PROMPT =>
Below are some records. How many of their lines contain the string "This"? Give the number only.

——

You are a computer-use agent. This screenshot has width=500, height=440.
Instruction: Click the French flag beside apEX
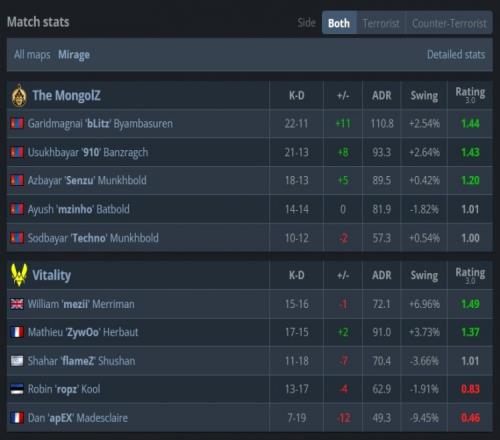click(17, 418)
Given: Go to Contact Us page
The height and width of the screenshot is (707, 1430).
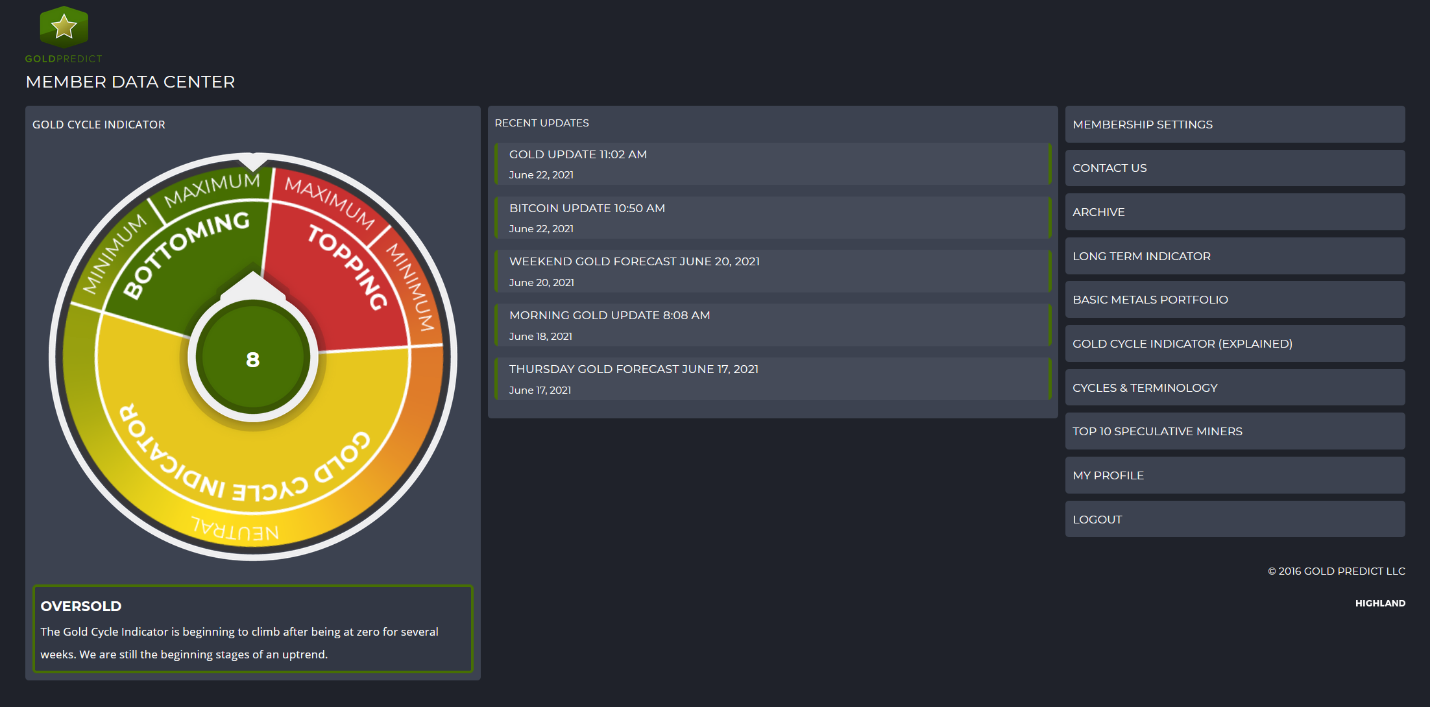Looking at the screenshot, I should (x=1109, y=168).
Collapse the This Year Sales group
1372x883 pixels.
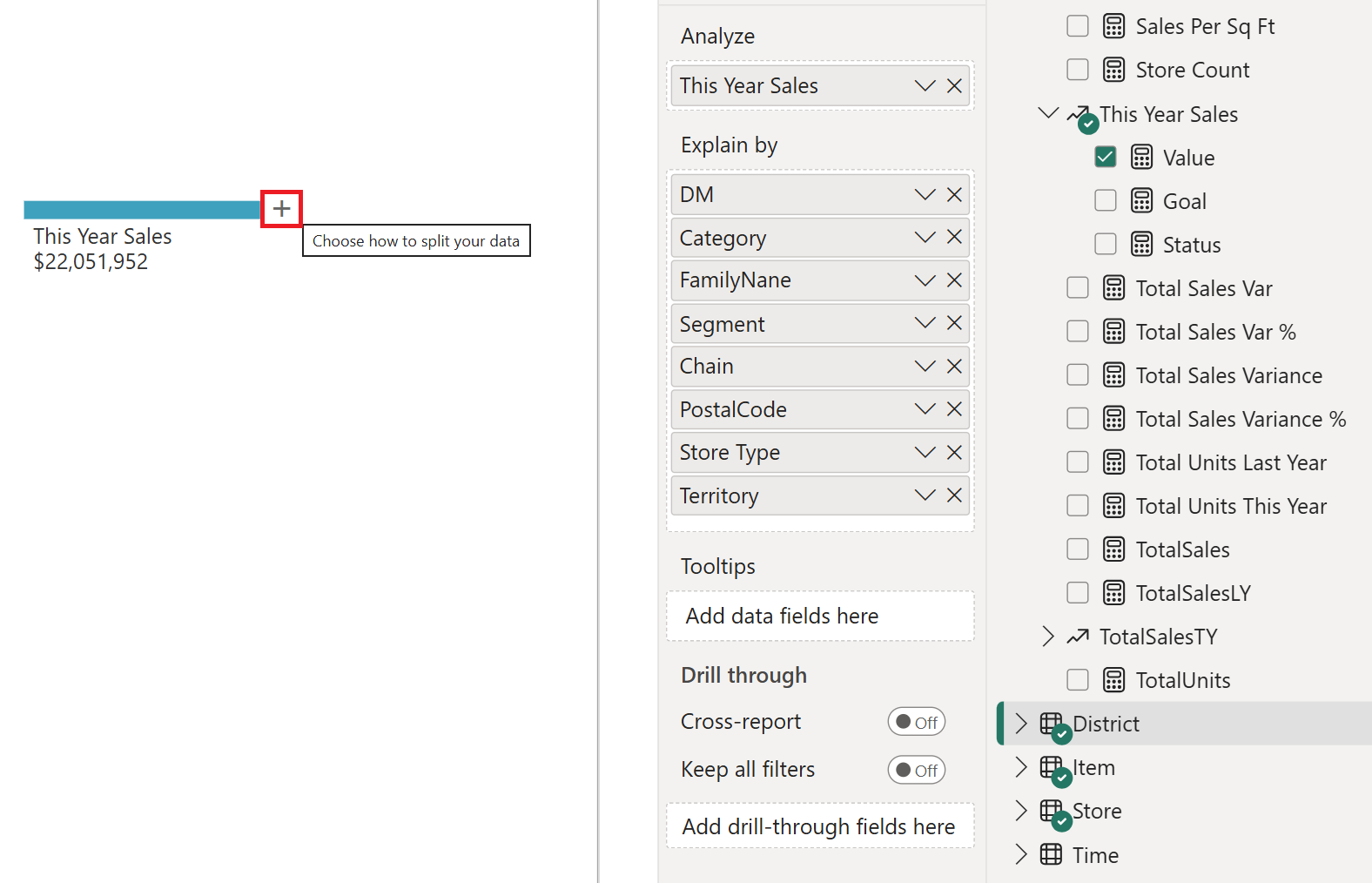coord(1048,114)

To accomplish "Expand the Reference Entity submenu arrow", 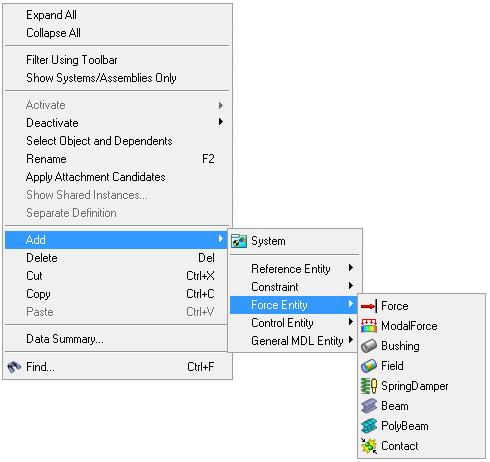I will [351, 268].
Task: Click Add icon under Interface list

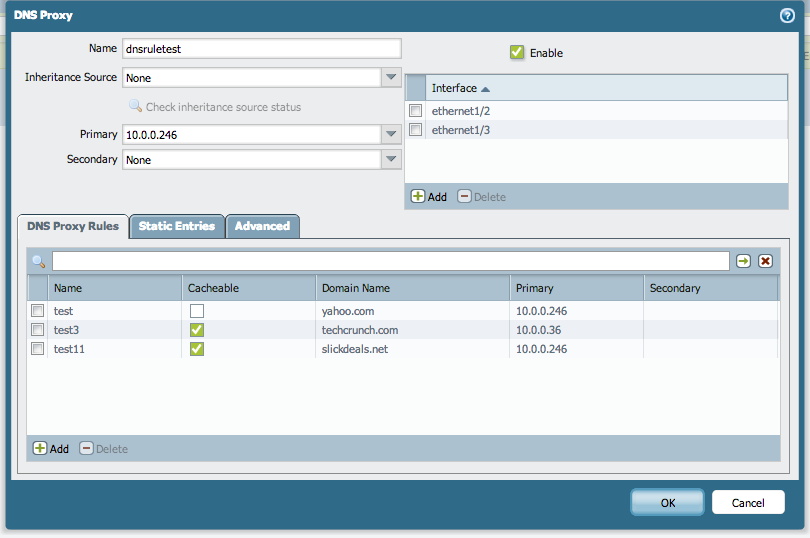Action: pyautogui.click(x=418, y=197)
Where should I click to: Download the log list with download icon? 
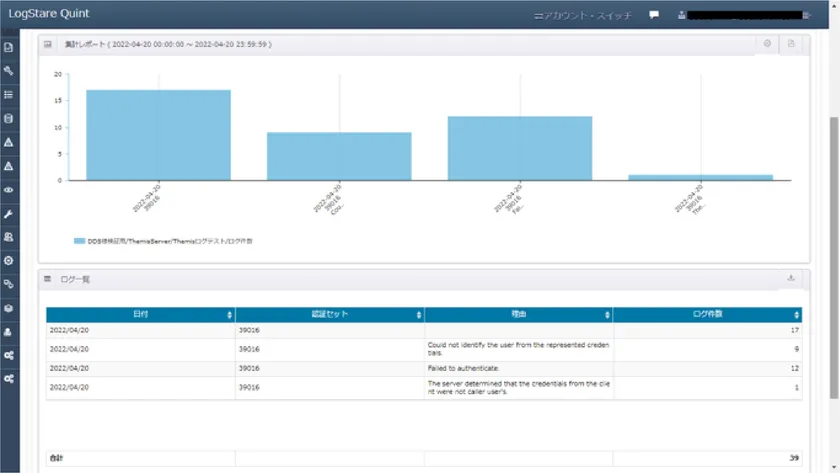coord(791,278)
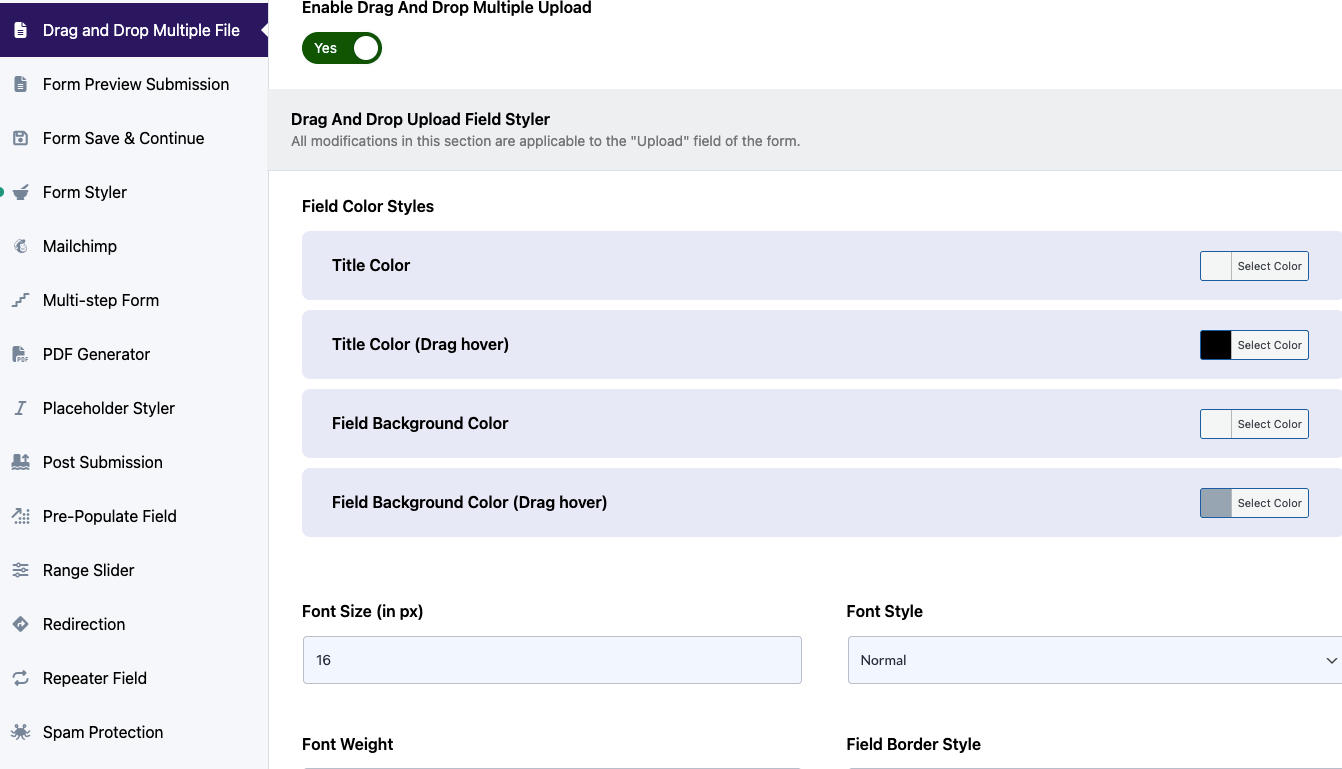Click the black Title Color drag hover swatch

pyautogui.click(x=1215, y=344)
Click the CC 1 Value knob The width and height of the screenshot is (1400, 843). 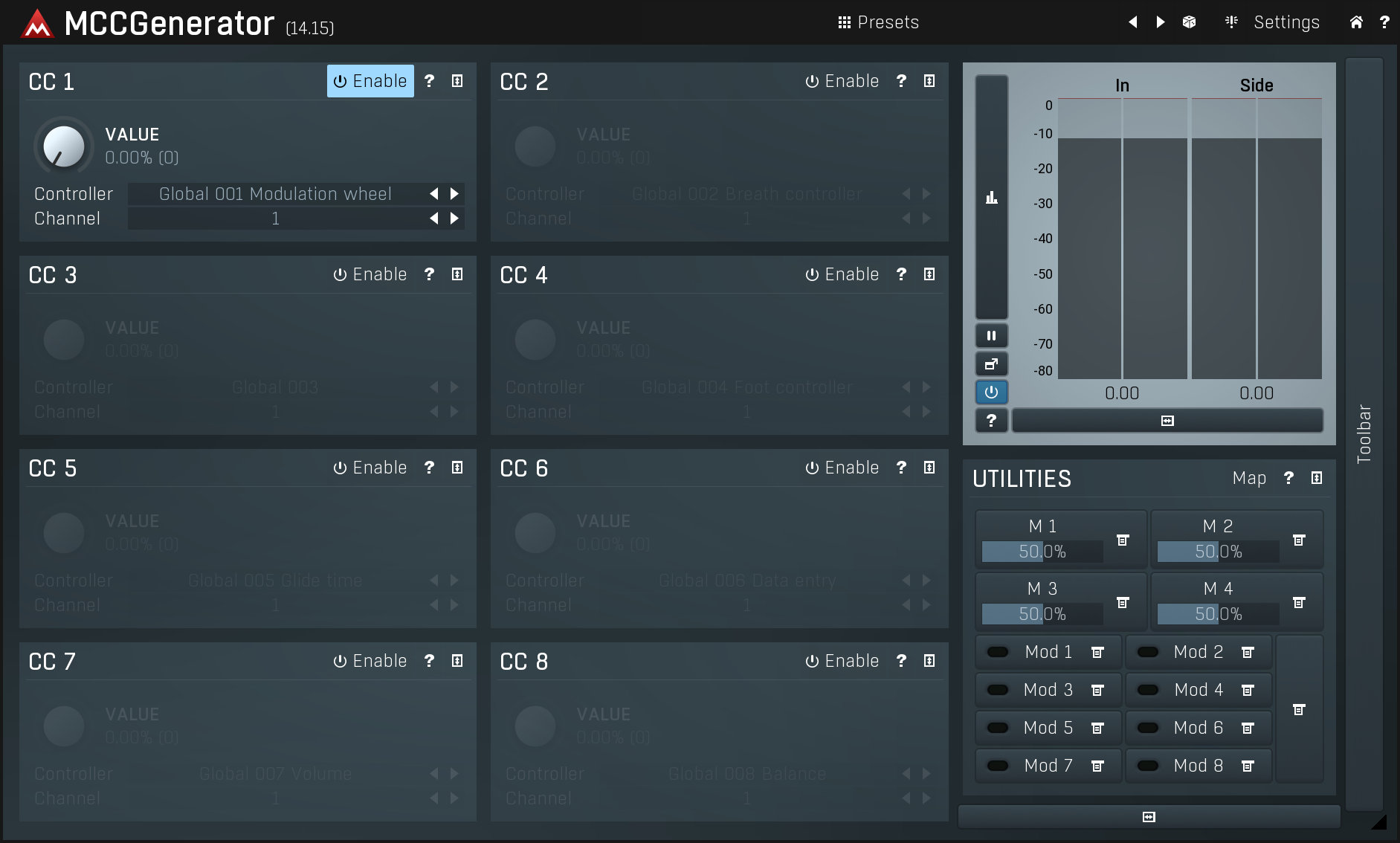pyautogui.click(x=64, y=146)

——

THE ANSWER =>
2